### WORK INSTRUCTIONS
(1) In the forum thread about lexing without regular expressions, what does one commenter call the trickiest part of writing a lexer?
(2) Continue the forum thread about lexing without regular expressions, picking up after its final sentence.

### PAGE EXCERPT
9

I've been looking at a few lexers in various higher level langauges (Python, PHP, Javascript among others) and they all seem to use regular expressions in one form or another. While I'm sure regex's are probably the best way to do this, I was wondering if there was any way to achieve basic lexing without regular expressions, maybe some sort of direct string parsing or something.

So yeah, is it possible to implement some sort of basic lexing in a higher level language* without using regular expressions in any form?

*Higher level languages being things like Perl/PHP/Python/Javascript etc. I'm sure there is a way to do it in C

Blank
  • 253
  • 3
  • 7

5 Answers5

3

First of all, there have been regular expression libraries for C since before your "higher-level" languages were invented. Just saying, C programs aren't as podunk as some people seem to think.

For most grammars, lexing is a matter of searching for whitespace and a few other characters like ()[]{}; to split the words, and then matching against a list of keywords to see if any match.

Karl Bielefeldt
  • 146,727
  • 38
  • 279
  • 479
  • 1
    I didn't mean C couldn't do regex's, I meant it has more powerful features for doing this sort of stuff. I'd imagine it's easier to build an advanced and performant lexer in C than a higher level language. – Blank Feb 10 '12 at 14:19
  • 1
    @sam the complexity and performance of a lexer or parser is more a function of the complexity of the language being parsed than the langugae the parser is implemented in, so no. – jk. Feb 10 '12 at 14:29
  • +1. A lexer is incredibly simple; you just need a string, a data type for your tokens, and a table of predefined keywords. The trickiest part is dealing with whitespace and comments :P – Mason Wheeler Feb 10 '12 at 19:36
2

You might be interested in "scannerless parsers", which don't have a separate tokenization step. One explanation of the benefits of scannerless parsers is given at the beginning of this paper: Disambiguation Filters for Scannerless Generalized LR Parsers. (There are disadvantages, too, though.)

### SUPPLIED DATA
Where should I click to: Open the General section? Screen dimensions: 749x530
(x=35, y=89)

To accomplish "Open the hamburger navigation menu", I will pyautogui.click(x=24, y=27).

### EXERCISE RESPONSES
(1) Dealing with whitespace and comments.

(2)
(PEGs, which have been mentioned in other answers, can also be used to construct scannerless parsers.)

Ryan Culpepper
  • 1,413
  • 9
  • 8
1

There's nothing specific about regular expressions. They are simply shorthand which allows you to generate the code much easier, and implementations are commonly shipped. However, fundamentally, lexers are FSMs and regular expressions are just one way to achieve that goal.

DeadMG
  • 36,794
  • 8
  • 70
  • 139
0

Of course you can use other parsers, as every regular language is also context free. The question really comes down to why you would want to.

There's not really anything simpler than regular expressions (how can you improve O(N)?) and trying to simplify won't help. You can always use simple backtracking as Jetti has pointed out, although I recommend avoiding it if possible.

If you're going to use a more advanced parser for lexing then you likely don't need a lexing phase at all. In fact, the reasons why we have a lexing phase is that it's faster to parse lexed tokens than to parse characters, along with it drastically simplifying our parsing step. So by using a more advanced parser you simply lose all benefit of lexing in the first place.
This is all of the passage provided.